In 2007, a federal judge ruled that "by clear and convincing evidence" the performance of the trial lawyers had been constitutionally inadequate because of the failure to present this mitigating evidence.
The judge said: "Marcel Wayne Williams was subject to every category of traumatic experience that is generally used to describe childhood trauma. He was sexually abused by multiple perpetrators. He was physically abused by his mother and stepfather, who were his primary care[givers]. He was psychologically abused by both of his primary care[givers]. He was subjected to gross neglect in all categories of neglect: medical, nutritional, educational. He was a witness to violence in the home and in his neighbourhood throughout his childhood. As an adolescent, he was violently gang-raped in prison."
The judge concluded that had the jurors heard such evidence, it was likely that they would have returned a life sentence, rather than one of death.
In 2009, a three-judge panel of the US Court of Appeals for the Eighth Circuit reversed the District Court's ruling on a technicality, stating that under US law Williams had not been entitled to the federal hearing.
Williams admitted responsibility for his crimes to a recent state parole board. "I wish I could take it back, but I can't," he said.
Williams's lawyers say he now weighs 400lb, making it difficult to find a vein for lethal injunction.
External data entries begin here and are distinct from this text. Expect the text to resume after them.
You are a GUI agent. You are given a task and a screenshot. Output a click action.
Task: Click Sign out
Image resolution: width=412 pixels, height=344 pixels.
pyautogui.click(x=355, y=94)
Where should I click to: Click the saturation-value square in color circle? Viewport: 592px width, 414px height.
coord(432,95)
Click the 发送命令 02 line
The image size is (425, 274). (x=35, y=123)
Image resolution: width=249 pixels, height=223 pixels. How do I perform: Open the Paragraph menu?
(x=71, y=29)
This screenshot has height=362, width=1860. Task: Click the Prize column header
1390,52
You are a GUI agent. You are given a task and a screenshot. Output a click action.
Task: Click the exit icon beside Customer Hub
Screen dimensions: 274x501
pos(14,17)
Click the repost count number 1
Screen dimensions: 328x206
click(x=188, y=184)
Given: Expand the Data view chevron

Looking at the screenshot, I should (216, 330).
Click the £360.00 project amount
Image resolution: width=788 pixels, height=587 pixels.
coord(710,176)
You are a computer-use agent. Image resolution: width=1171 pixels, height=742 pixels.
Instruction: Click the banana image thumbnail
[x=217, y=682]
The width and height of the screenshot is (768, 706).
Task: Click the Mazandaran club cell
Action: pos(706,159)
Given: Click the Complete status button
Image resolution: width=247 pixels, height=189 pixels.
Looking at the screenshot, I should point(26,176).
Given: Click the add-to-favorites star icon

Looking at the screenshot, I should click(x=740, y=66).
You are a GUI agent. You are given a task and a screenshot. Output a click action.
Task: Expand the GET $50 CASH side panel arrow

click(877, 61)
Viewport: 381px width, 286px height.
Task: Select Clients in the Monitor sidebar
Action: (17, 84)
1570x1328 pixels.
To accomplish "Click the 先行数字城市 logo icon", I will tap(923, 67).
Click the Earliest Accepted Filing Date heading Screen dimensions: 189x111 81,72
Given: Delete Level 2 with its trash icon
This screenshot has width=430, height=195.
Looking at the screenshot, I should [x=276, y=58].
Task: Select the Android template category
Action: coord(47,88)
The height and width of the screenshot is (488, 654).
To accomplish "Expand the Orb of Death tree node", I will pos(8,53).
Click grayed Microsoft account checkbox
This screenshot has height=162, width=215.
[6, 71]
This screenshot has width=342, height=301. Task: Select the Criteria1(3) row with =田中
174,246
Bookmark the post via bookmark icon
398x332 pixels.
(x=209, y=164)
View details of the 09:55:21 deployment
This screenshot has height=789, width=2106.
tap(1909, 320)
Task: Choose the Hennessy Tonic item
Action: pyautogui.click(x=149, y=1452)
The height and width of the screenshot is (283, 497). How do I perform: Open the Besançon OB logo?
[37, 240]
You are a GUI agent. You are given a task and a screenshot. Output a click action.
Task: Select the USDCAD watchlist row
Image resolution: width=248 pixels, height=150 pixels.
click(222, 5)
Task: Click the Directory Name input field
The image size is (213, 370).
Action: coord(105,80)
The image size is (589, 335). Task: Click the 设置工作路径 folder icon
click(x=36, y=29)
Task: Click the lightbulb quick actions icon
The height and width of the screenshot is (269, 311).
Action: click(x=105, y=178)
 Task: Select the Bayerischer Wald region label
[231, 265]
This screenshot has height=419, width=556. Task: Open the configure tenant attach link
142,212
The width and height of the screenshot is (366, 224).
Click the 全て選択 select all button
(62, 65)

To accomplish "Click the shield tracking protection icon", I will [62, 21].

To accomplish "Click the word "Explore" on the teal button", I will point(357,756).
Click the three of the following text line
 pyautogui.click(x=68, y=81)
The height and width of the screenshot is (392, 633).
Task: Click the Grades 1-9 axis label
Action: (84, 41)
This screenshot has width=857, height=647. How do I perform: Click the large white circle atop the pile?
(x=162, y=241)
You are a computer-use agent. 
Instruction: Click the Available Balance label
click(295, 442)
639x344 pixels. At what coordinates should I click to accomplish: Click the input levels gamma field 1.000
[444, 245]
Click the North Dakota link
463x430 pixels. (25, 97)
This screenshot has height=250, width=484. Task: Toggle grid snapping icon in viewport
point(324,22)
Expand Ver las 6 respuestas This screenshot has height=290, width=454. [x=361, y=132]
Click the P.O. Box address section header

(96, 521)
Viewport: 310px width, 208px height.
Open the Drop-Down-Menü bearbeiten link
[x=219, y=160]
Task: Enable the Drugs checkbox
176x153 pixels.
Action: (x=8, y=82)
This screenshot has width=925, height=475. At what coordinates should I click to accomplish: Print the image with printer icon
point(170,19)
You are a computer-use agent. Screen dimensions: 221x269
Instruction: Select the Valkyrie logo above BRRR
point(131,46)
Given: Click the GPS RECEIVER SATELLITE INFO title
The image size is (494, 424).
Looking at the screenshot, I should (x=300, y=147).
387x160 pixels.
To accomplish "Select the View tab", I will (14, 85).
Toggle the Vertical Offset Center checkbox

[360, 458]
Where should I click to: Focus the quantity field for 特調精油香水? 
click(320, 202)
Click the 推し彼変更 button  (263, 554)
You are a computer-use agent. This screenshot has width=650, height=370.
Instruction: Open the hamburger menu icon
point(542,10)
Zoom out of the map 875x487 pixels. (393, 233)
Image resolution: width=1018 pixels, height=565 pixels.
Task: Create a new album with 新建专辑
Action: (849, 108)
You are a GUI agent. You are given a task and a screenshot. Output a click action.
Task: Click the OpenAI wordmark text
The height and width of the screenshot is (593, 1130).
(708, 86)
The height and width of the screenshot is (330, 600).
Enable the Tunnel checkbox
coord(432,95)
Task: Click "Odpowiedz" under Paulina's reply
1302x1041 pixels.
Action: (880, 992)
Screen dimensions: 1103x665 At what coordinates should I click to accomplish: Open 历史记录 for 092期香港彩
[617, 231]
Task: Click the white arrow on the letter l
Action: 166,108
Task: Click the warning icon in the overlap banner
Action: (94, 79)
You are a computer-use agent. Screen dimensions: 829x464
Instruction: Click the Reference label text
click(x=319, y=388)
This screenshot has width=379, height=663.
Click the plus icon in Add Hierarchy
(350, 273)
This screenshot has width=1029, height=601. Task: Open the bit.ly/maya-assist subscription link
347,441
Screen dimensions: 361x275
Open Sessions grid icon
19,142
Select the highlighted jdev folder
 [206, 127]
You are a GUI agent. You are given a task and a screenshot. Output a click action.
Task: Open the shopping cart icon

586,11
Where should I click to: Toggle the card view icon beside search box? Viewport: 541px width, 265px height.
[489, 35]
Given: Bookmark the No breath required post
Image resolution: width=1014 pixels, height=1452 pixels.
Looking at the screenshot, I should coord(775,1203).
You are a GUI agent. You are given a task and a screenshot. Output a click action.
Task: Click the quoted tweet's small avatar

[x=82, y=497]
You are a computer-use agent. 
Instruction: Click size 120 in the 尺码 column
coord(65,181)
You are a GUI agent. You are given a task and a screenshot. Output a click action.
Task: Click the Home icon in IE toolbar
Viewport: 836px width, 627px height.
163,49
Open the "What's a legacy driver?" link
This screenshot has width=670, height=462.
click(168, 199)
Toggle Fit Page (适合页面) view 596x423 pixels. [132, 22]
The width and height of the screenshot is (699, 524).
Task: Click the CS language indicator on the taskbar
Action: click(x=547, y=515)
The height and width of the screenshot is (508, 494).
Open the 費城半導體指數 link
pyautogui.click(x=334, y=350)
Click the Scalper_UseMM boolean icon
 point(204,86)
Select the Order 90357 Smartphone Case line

They say the drugs are unlikely to work as intended.
Errickson's mother, Carolyn Moore, says she wants the death penalty to stand, saying there was "no excuse" for Williams's crimes.
Jack Jones
On 6 June 1995, 34-year-old Mary Phillips was robbed, raped and murdered at an accounting office in Bald Knob, Arkansas, where she worked as a bookkeeper. She was found naked from the waist down with a cord from a nearby coffee pot tied around her neck.
Her 11-year-old daughter, Lacy Phillips, who was with her at the time, was choked, beaten and left for dead – but survived.
The following year, 31-year-old Jack Jones was convicted of capital murder, rape and attempted capital murder.
Court documents show Jones confessed that "he had committed the crimes because he wanted to get revenge against the police. He reasoned that his wife had been raped, and that the police had done nothing about it".
But justice campaigners argue Jones should never have been considered for the death penalty, saying the jury in his trial did not hear the extent of his mental illness.
They argue jurors were unaware he had committed himself to hospital in the months before Phillips' murder, where he was diagnosed with bipolar disorder.
In 2005, an expert provided an assessment of the trial counsel's mitigation investigation and presentation. He concluded that the defence presentation at the sentencing had been "far below the standards expected of counsel in capital cases, missing the major themes of Mr Jones' life, presenting negative psychological evidence when a myriad of witnesses were available to present a compelling social history, and fundamentally failing to present an argument for life".
He said the evidence pointed to Jones having been misdiagnosed with ADHD, which was more likely to have been "childhood onset Bipolar Disorder".
Amnesty International, a leading human rights group that campaigns against the death penalty, said Jones's execution would be a violation of international laws that ban the execution of people with a mental or intellectual disability.
Lawyers for Jones say he suffers from diabetes and has high blood pressure, neuropathy and had one leg amputated below the knee. He is on heavy doses of drugs they say could prevent the lethal injection from working properly, leading to a "tortuous death".
The family of Mary Phillips has urged that the death sentence be carried out, however.
Survivor Lacy Phillips told a parole board hearing: "I don't want to live another day knowing that he's alive. Twenty-one years and he's still here and we still have go through this, we still have to see it, we still have to talk about it."